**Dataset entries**

------

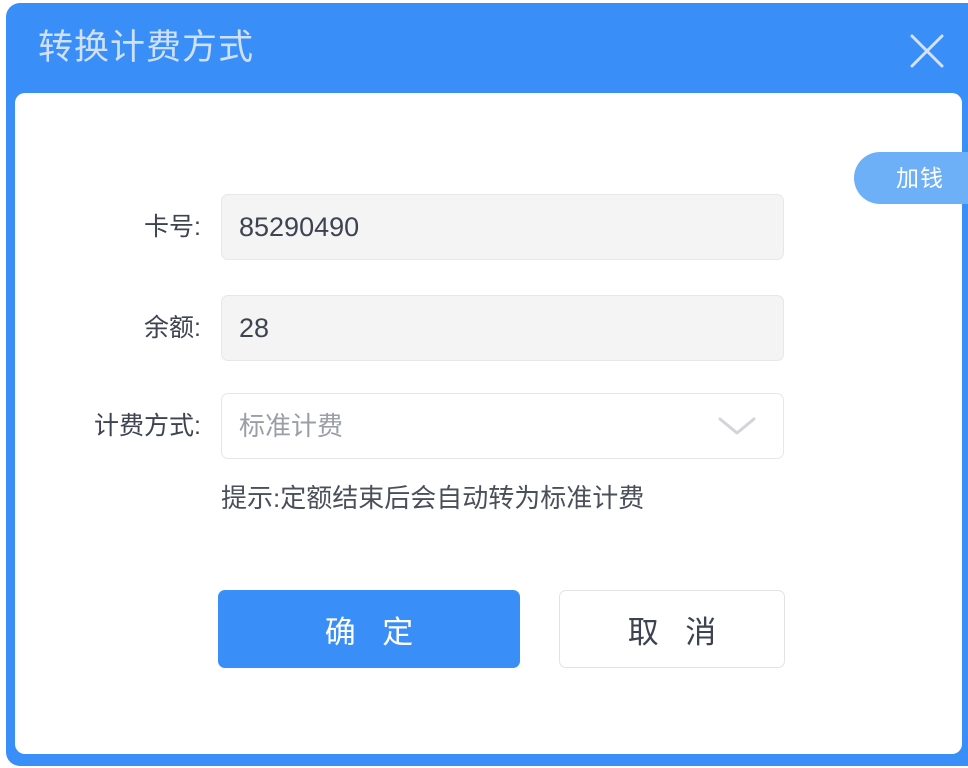 The height and width of the screenshot is (768, 968). Describe the element at coordinates (737, 426) in the screenshot. I see `chevron-down-icon` at that location.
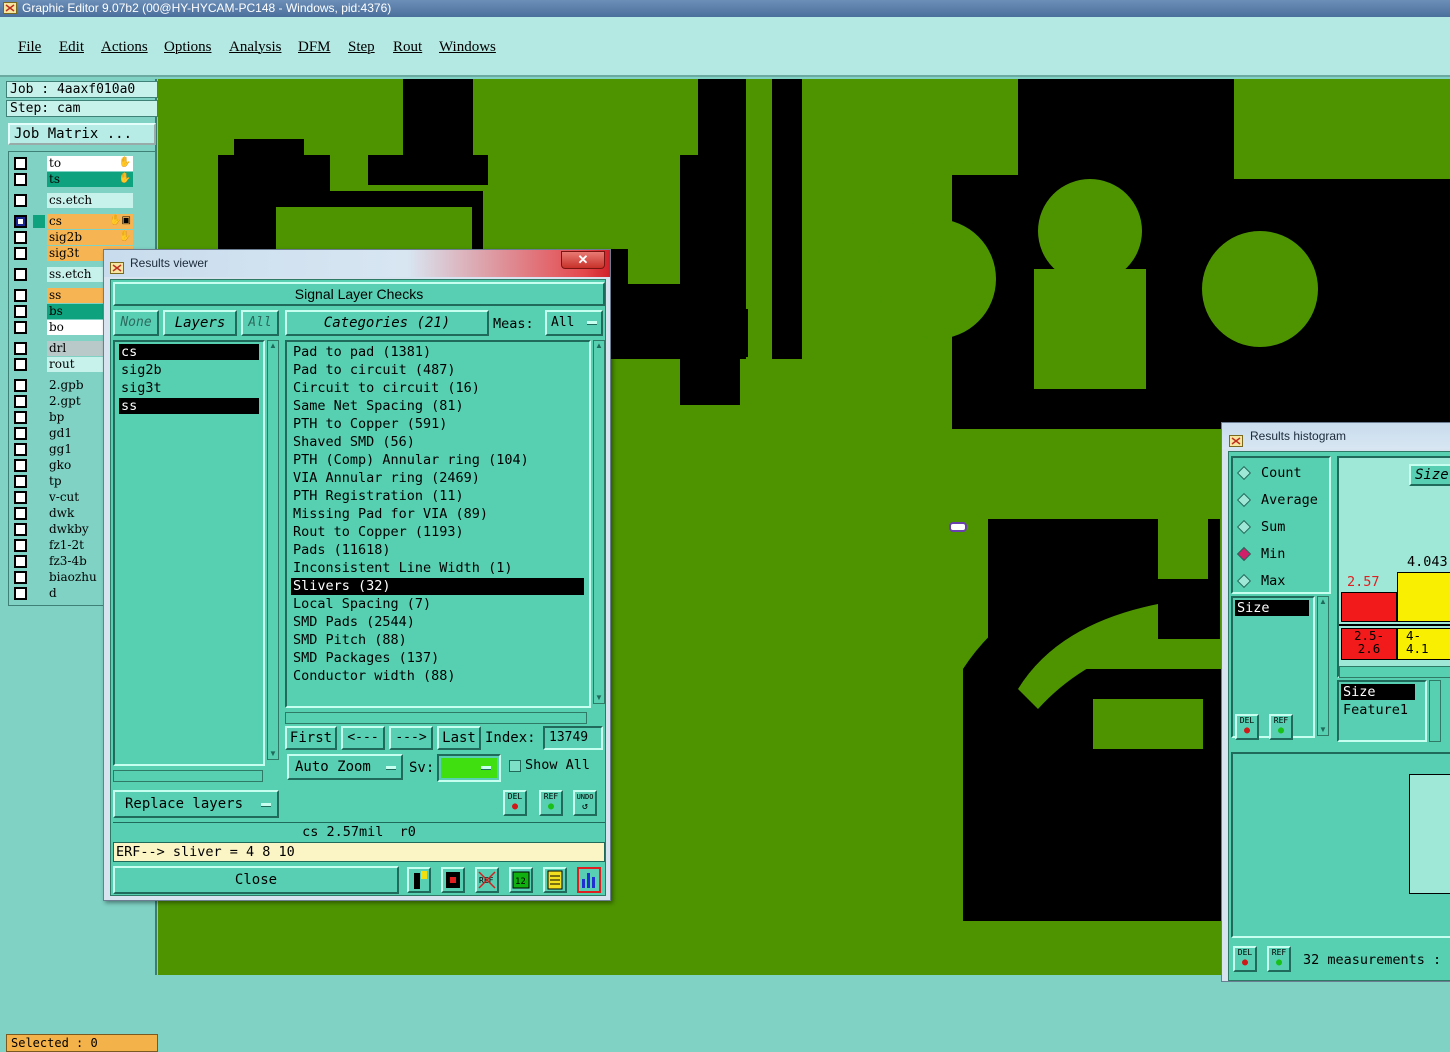  Describe the element at coordinates (314, 48) in the screenshot. I see `menu-dfm: DFM` at that location.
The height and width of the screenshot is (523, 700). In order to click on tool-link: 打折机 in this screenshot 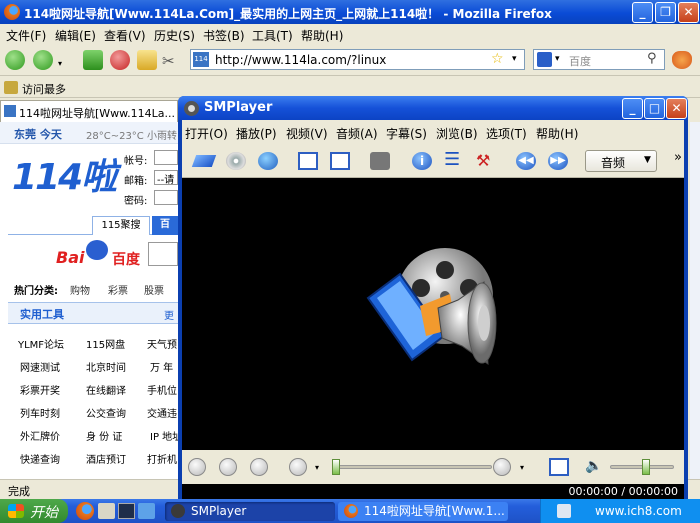, I will do `click(162, 458)`.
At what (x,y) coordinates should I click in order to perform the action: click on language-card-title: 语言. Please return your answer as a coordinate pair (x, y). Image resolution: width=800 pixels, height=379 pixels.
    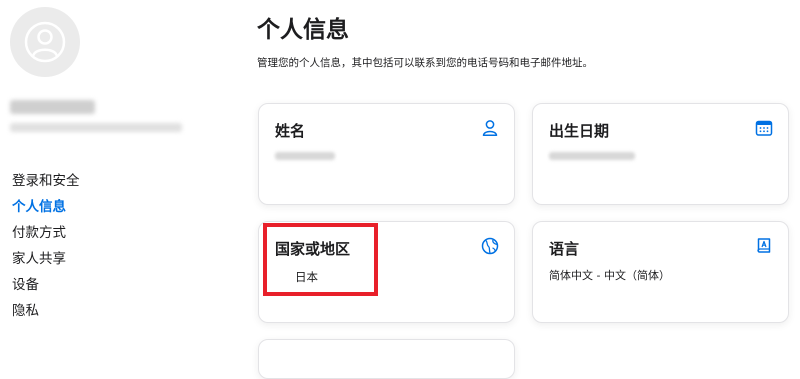
    Looking at the image, I should click on (564, 249).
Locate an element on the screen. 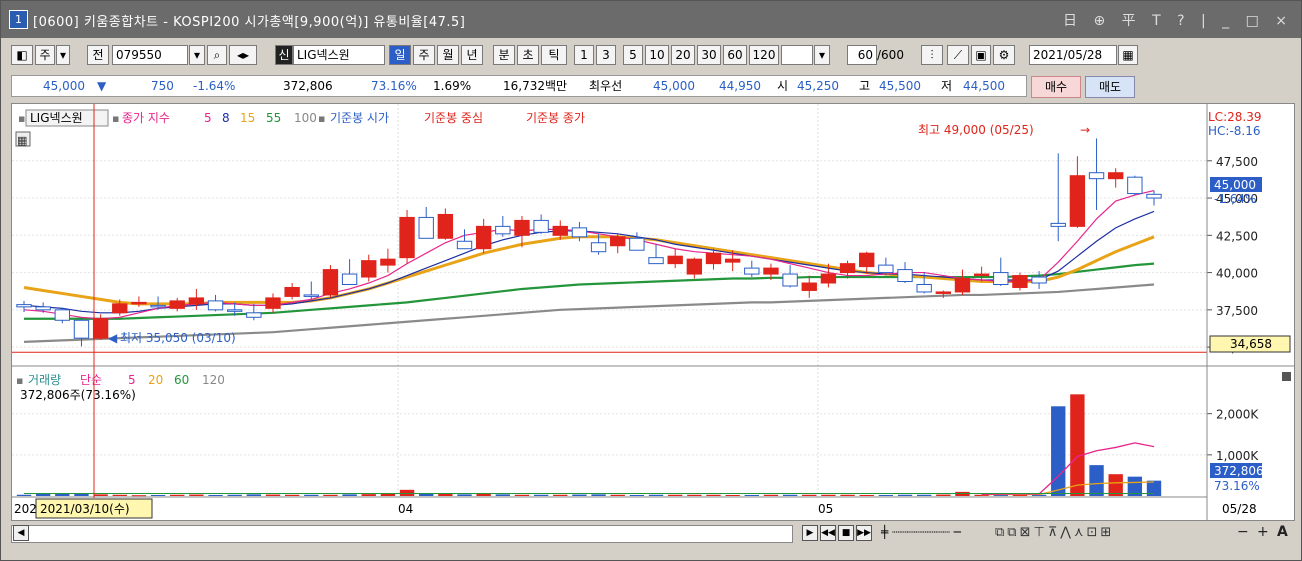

------

**What is expected**
Please lay out the material as a numbered list, running from the line containing "At what (x,y)" through the end of the material, both ends included. Leave out blank lines and the pictures.

**Answer to this exercise**
1. At what (x,y) coordinates should I click in order to perform the action: click on language-card-title: 语言. Please return your answer as a coordinate pair (x, y). Image resolution: width=800 pixels, height=379 pixels.
2.     Looking at the image, I should click on (564, 249).
3. Locate an element on the screen. 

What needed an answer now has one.